The ball lights up. It begins to drop. Ten. Nine. Eight. Seven. Six. Five. Make my resolutions quickly. Four. Keep the peace with wedding planning. Three. Have a great marriage. Two. Learn to compromise better. One. Happy New Year!
How many of us have waited until the very last second to finalize our resolutions? For some it may be diet or exercise-related. During the wedding planning process, resolutions typically include compromise, sticking to a budget, and the ever-important keeping of the peace with those closest to you. Many of my clients have told me that the visions they had for their weddings were in jeopardy because of the opinions of others. This does not have to be the case.
Just because your long lost relative is allergic to flowers does not mean you cannot have them at your ceremony or your wedding reception. You just may need to incorporate high-end artificial flowers into the mix or hypoallergenic ones. Is there a special touch you may be tempted to set aside in an effort to follow your budget? There are almost always ways around that, while keeping your budget in line, and having your dream day. Compromise does not mean giving up on your beliefs, ideals, or dreams. It merely means finding creative ways to incorporate things into your wedding while leaving others feeling respected, when appropriate.
Wedding planning is stressful but it doesn’t have to control your destiny.
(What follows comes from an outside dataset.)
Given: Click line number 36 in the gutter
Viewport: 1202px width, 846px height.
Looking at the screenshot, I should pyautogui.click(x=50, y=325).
A good wedding planner will alleviate a large amount of this stress in a professional and creative manner. A perfect wedding planner will understand your vision and make it a reality – on budget. While a budget is a necessary (and practical) evil, it should also be thought of as a way to reduce stress in the planning process. For example, if you know that you cannot spend more than a specific amount on your wedding dress, than the dresses you are looking at should be within that budget. Knowing this usually keeps the distractions at bay and enables the bride to focus on the dress of her dreams…that she can afford.
Food is another example of a place where budgets are spent very quickly. When working with your wedding planner and your caterer or hotel banquet manager, if you begin discussing your vision but make your budget clear from the outset, it is easier for your vendors to either include your first choice menu items or to suggest reasonable substitutes that will have the same panache. Like everything else in life with a budget, this blog has one too – a budget for the amount of time to be spent on the financial side of wedding planning, especially since this is about resolutions and not budgets.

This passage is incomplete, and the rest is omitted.